Selection of new PSNI Deputy Chief Constable in chaos as Sinn Fein walks away
The recruitment of Northern Ireland's next Deputy Chief Constable has been thrown into chaos after republicans walked away from the process.
Sinn Fein was accused of political interference in policing and waging a vendetta against one of the force's top officers, Drew Harris, who it's claimed was favourite for the post.
Sinn Fein MLA Caitriona Ruane had been part of the Policing Board's selection panel for the £159,000 per year post.
She dramatically withdrew from that panel yesterday morning claiming "the process may have been compromised" and added that "the best course of action would be to begin a new recruitment process".
A spokesman for the Policing Board last night said: "The recruitment competition has been subject to extensive independent oversight and scrutiny at all stages. Any suggestion that the process may have been compromised is firmly rejected."
However, this newspaper has been told concerns were only raised when it emerged Mr Harris, who heads up the PSNI's Crime Operations, was the clear frontrunner for the post.
Sources said the two candidates for the job, current Assistant Chief Constables Mr Harris and Will Kerr, both attained the relevant scores during last week's selection competition after which the new deputy was to be announced.
Afterwards a huge row erupted among Policing Board members, which was said to have lasted for almost 90 minutes.
During the heated exchanges it is claimed Ms Ruane argued that it was her belief neither candidate was suitable for the role.
The Policing Board declined to comment on the claims and what impact on the recruitment process Sinn Fein's withdrawal will have.
That was last night dismissed by Ms Ruane, who said: "I want to make it clear that none of my concerns reflect in any way on either of the two senior officers involved. They are clearly not at fault here.

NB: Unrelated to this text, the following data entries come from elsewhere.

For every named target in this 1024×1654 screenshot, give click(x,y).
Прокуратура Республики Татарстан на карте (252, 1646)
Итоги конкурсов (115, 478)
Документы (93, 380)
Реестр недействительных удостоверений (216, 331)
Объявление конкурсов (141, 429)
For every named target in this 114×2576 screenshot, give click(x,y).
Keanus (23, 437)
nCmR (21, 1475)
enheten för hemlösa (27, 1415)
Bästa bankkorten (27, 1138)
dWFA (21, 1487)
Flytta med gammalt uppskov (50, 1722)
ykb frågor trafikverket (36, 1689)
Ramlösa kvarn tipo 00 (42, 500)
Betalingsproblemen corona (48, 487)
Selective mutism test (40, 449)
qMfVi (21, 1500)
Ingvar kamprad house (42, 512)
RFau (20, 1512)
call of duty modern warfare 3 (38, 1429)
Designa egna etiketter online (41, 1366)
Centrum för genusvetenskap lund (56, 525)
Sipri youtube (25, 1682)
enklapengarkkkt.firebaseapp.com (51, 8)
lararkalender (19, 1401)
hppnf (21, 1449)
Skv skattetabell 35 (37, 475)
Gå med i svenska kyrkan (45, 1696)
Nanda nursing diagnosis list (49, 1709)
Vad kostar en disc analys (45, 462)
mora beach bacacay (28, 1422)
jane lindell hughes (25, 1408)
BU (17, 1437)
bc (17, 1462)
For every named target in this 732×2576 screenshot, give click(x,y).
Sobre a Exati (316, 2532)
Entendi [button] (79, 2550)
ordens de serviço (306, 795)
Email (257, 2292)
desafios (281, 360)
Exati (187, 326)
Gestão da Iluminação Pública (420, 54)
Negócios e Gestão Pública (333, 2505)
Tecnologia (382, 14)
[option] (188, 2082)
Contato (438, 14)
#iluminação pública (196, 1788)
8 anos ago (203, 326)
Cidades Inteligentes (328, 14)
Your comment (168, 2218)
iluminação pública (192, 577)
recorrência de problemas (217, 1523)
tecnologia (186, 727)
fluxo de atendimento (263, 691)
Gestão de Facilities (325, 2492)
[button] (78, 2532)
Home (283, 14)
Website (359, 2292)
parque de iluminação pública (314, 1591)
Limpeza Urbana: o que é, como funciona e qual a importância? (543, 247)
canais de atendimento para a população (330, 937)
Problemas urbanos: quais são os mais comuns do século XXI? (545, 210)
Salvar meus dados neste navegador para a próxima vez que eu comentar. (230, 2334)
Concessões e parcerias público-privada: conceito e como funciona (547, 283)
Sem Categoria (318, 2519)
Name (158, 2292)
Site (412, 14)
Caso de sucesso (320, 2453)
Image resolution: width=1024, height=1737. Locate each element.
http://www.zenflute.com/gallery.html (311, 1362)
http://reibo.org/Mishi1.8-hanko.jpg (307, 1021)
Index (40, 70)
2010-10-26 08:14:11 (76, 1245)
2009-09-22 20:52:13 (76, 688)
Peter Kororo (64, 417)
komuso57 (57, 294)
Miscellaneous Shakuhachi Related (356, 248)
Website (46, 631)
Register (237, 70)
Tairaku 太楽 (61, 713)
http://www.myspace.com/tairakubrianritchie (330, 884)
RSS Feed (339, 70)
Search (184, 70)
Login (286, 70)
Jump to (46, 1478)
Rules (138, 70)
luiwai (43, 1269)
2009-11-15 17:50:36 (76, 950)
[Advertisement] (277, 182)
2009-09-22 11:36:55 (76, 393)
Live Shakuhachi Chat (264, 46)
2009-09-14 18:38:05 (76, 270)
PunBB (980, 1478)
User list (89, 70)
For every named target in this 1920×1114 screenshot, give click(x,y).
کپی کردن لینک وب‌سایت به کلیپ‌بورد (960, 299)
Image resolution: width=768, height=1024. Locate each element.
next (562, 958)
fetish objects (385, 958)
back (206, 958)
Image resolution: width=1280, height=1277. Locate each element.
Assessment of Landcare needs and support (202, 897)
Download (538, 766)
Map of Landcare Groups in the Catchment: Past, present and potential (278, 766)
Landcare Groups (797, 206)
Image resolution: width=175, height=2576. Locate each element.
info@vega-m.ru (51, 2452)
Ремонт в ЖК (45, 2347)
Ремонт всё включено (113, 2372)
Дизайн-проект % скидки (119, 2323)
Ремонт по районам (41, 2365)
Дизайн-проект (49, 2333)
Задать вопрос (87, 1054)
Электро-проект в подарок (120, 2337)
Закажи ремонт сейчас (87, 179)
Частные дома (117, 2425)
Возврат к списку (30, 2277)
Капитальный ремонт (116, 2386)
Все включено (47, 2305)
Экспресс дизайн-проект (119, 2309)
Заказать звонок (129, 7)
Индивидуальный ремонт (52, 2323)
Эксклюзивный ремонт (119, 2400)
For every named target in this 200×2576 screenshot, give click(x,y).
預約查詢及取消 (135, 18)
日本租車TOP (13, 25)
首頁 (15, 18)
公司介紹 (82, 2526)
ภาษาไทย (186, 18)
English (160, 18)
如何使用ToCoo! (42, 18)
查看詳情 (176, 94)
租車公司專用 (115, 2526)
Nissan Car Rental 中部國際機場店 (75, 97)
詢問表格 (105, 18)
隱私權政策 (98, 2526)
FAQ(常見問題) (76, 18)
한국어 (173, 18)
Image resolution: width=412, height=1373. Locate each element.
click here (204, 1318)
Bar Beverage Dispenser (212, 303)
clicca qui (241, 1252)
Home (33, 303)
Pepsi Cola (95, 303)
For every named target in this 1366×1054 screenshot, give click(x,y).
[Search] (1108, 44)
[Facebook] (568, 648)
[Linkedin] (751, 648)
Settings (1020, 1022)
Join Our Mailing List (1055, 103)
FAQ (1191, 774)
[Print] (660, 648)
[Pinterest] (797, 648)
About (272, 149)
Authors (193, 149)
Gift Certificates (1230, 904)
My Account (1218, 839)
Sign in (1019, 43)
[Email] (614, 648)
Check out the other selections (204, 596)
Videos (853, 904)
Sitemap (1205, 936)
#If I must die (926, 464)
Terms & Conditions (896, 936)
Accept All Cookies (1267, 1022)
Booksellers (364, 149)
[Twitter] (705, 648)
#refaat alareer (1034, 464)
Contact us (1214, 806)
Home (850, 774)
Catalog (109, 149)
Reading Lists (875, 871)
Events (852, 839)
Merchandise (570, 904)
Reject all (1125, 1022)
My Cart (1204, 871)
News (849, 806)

"I have noted comments from other members of the board in what seems to be an effort to circle the wagons."
Opinion is split on whether a Deputy Chief Constable can now be appointed without the support of Sinn Fein.
"It stinks," one source said.
"There was one clear leader who should have been appointed, but Sinn Fein kicked off an argument that neither had performed a good interview, yet they both had received the appointable mark.
"On a split vote it was agreed to re-interview the two individuals."
The source said there was a perception within the board of a Sinn Fein agenda against Mr Harris.
In May the Belfast Telegraph exclusively revealed Mr Harris – who signed off on Gerry Adams' arrest for questioning over the IRA murder of Jean McConville in 1972 – was facing a backlash from Sinn Fein. Mr Adams denied any wrongdoing and was released without charge.
Deputy First Minister Martin McGuinness blamed the "dark side" of policing for the arrest of Mr Adams.
Mr McGuinness claimed the move was "politically motivated" and said his party and peace process were being "targeted".
Then Chief Constable Matt Baggott spoke out in his colleague's defence. "He is, ultimately, one of the most professional police officers that I have ever worked with," he said.
The post of PSNI Deputy Chief Constable became vacant when Judith Gillespie announced her retirement in March.
Alistair Finlay was appointed as interim deputy after indicating he would not apply for the job on a full-time basis, as it was felt any temporary appointee to the post would have an unfair advantage.
Drew Harris served around 16 years in the RUC before going on secondment to Her Majesty's Inspectorate of Constabulary in 2000. He returned in 2002.